To borrow from Oscar Wilde, it would take a heart of stone not to laugh at the “I’ve done something bad” scene near the end. The game is more effective when it soft pedals its points, as when you realise that the approach of one side is not so different from the other’s, but compare Haze to the way Bioshock handles its narrative themes, and it’s like putting the product of a sixth-form drama class up against the works of Arthur Miller.
What might be the game’s saving grace is the robust approach to multiplayer. For a start, the whole single-player campaign can be enjoyed (or endured) with four players; just kick off a co-op game and leave slots open and folks can drop in and drop out as they wish. If you want to join someone else’s campaign midway, then you can do that too – remember that you’re sparing them the horrors of the squad AI at least. With friends, this could just about make the experience enjoyable.
I’m not sure the competitive online modes are such a hit, though. Despite the Nectar powers of the Mantel side and the various skills of the rebels, it doesn’t often feel anything more than another deathmatch/team deathmatch game. Even on the PS3, where it doesn’t have Halo 3 or Gears of War to contend with, I think Haze will have a tough time keeping players away from Resistance, GRAW 2 or Call of Duty 4.

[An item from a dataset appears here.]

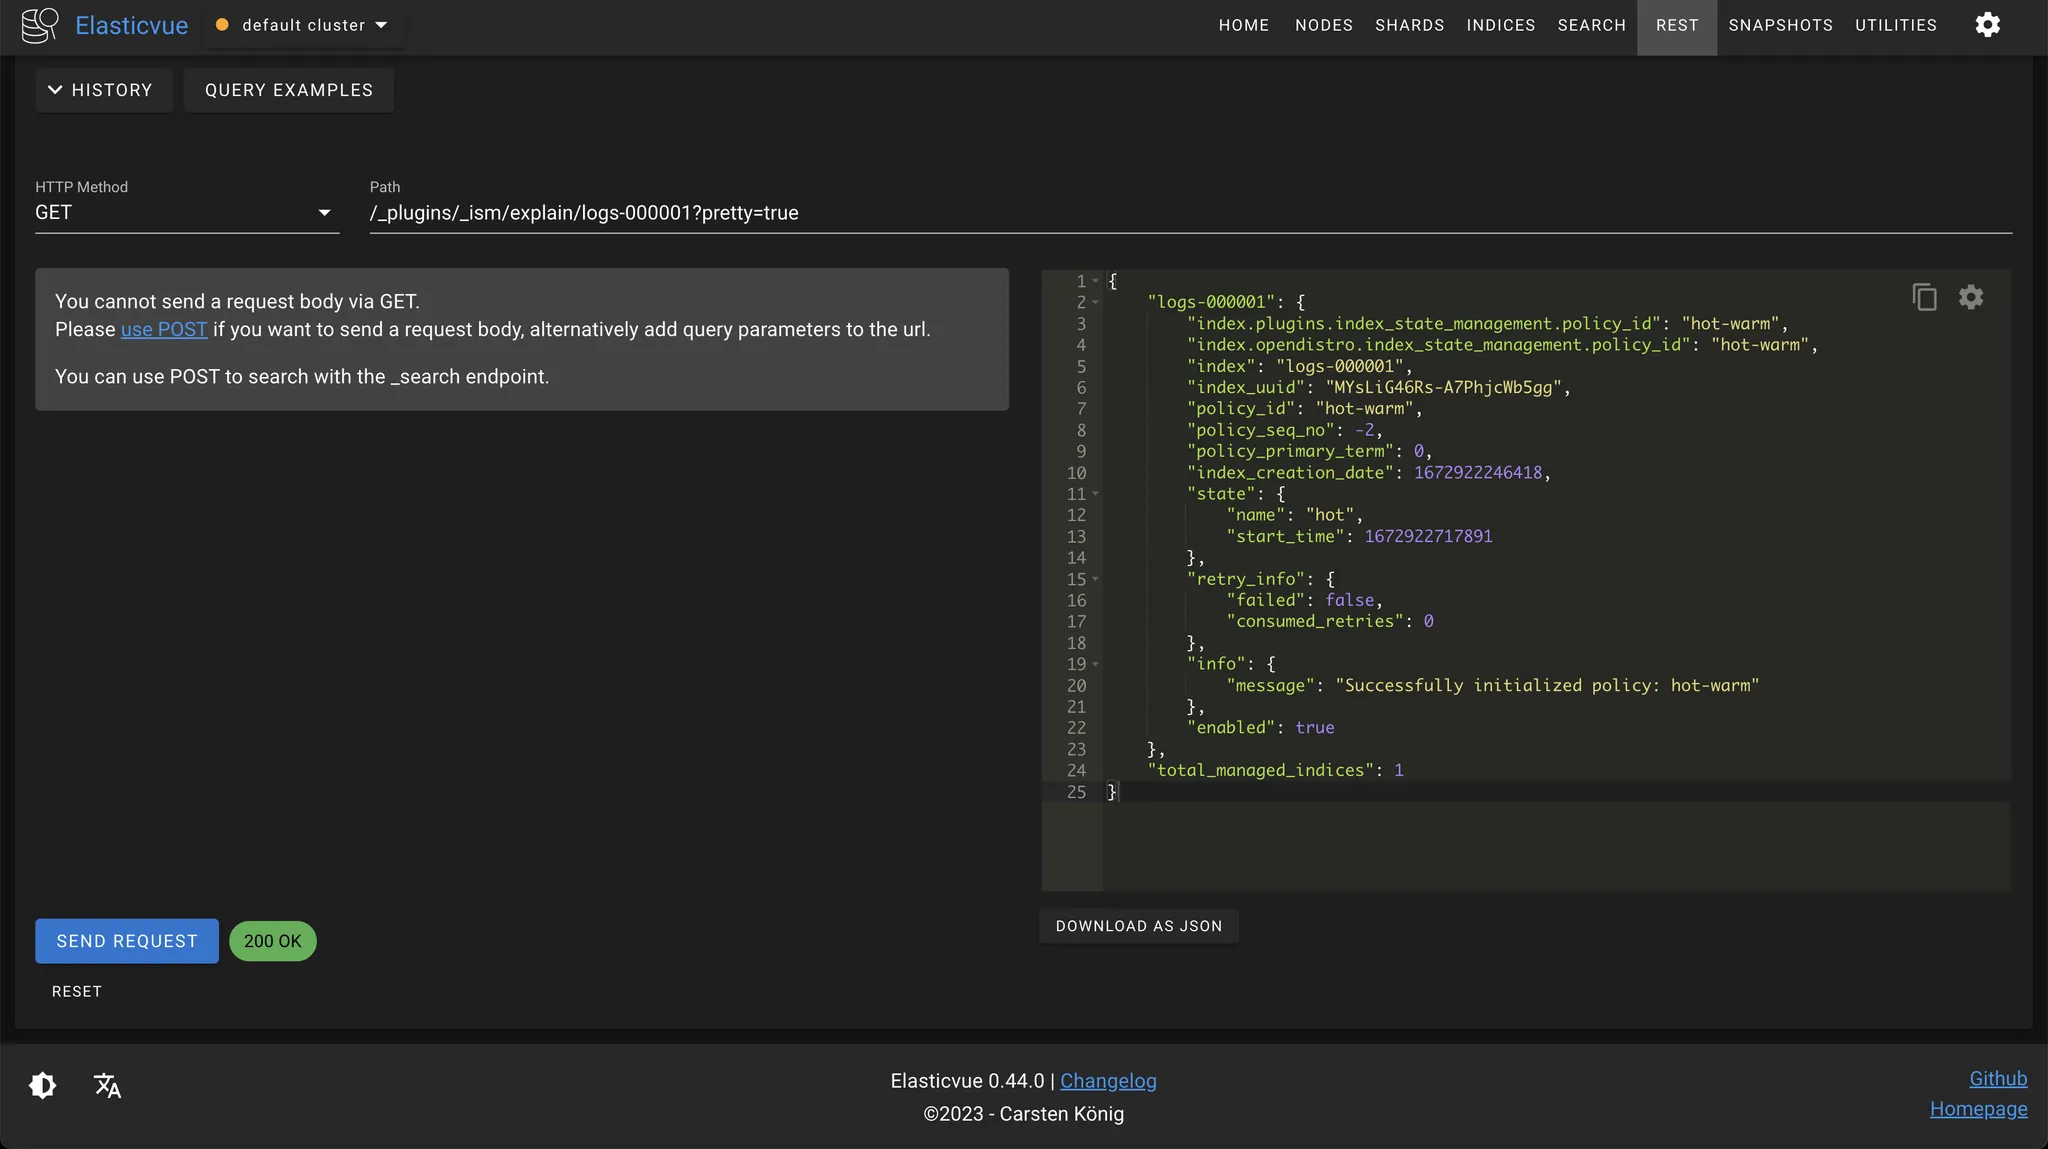Open editor settings gear in response panel
This screenshot has height=1149, width=2048.
click(x=1970, y=297)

Overall, I don’t feel much glee picking over Haze’s bones. Free Radical has produced better games than this, and I hope the team will do again (though it might be an idea to license a decent engine next time around). I feel sad for everyone involved, knowing that having swapped the cheap laughs, knowing winks and simple thrills of TimeSplitters for something more earnest and ambitious, the result is so underwhelming.
Underneath all the over-zealous preaching and the stodgy gameplay, there are some fine ideas just waiting to get out. All the same, I feel sadder still for anyone who blows £40 on the thing. Perhaps the real irony is that an action game designed to make you think about what you’re doing playing action games has exactly that effect, but in the wrong way. While you’re playing Haze, you’ll ponder “why did I ever pick this up at all?”
It should have been the PS3’s premier exclusive FPS. Instead, Haze is one of the most disappointing action games of recent years.